◆ **WHAT TO DO**
Without any images, output the records below verbatim.

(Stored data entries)
# # # # # # #

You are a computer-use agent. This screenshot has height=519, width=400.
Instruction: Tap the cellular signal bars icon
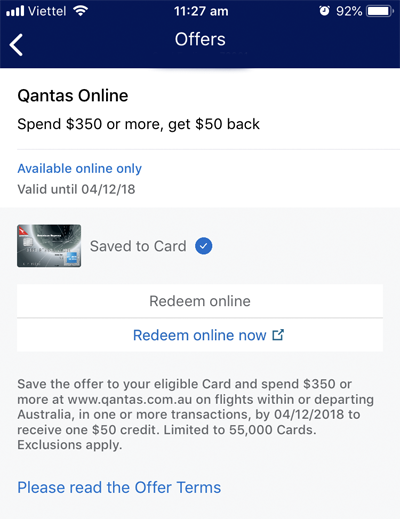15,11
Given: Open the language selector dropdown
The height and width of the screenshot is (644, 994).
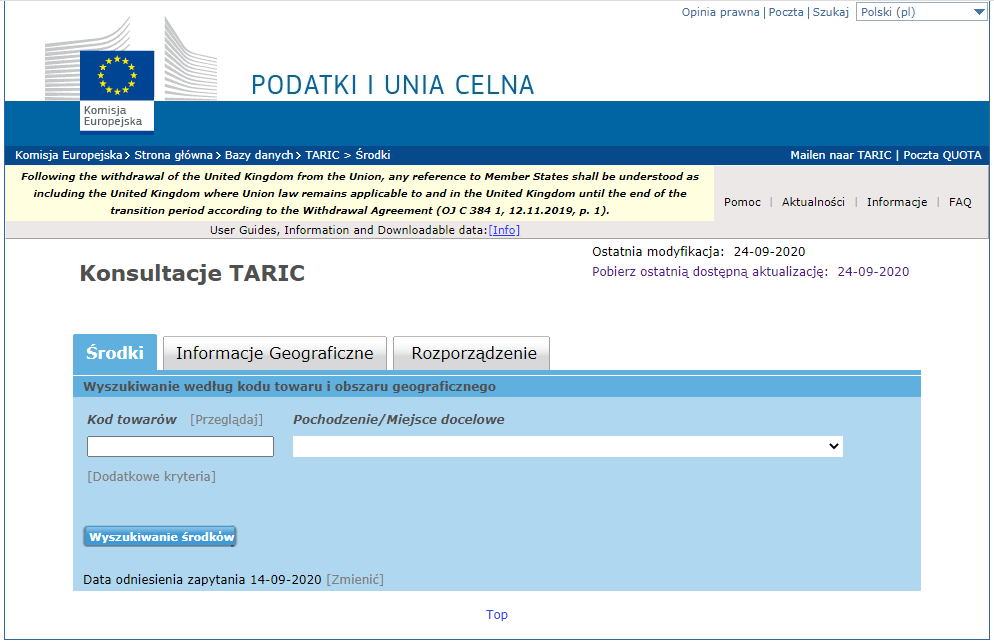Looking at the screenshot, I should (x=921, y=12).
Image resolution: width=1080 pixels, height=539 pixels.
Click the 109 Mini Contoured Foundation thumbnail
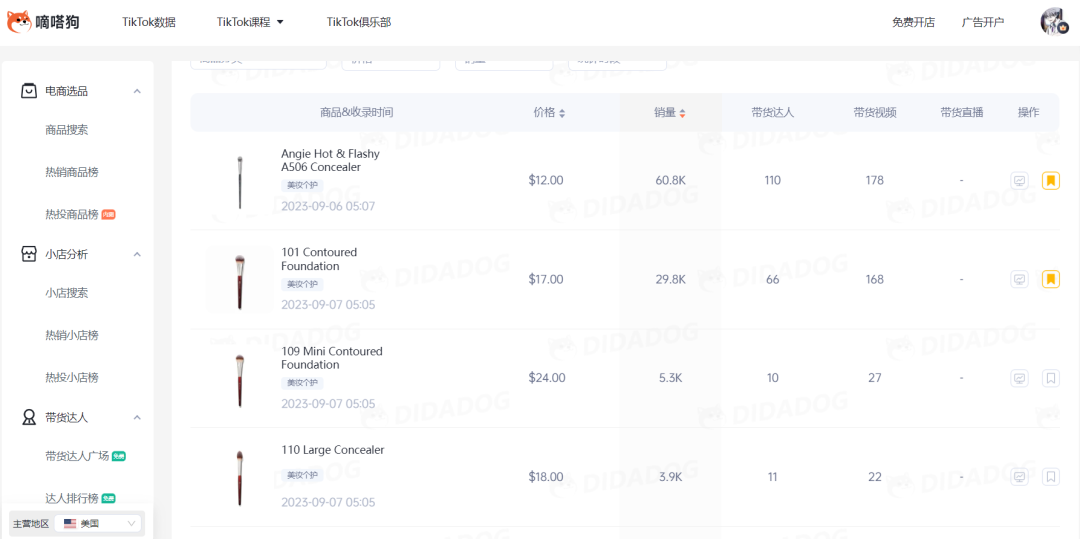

# # # # # # #

◆ **EXERCISE RESPONSE**
You are a computer-use agent. This screenshot has height=519, width=400.
Instruction: Tap the cellular signal bars icon
15,11
Given: Open the language selector dropdown
The height and width of the screenshot is (644, 994).
Looking at the screenshot, I should (x=921, y=12).
Image resolution: width=1080 pixels, height=539 pixels.
Click the 109 Mini Contoured Foundation thumbnail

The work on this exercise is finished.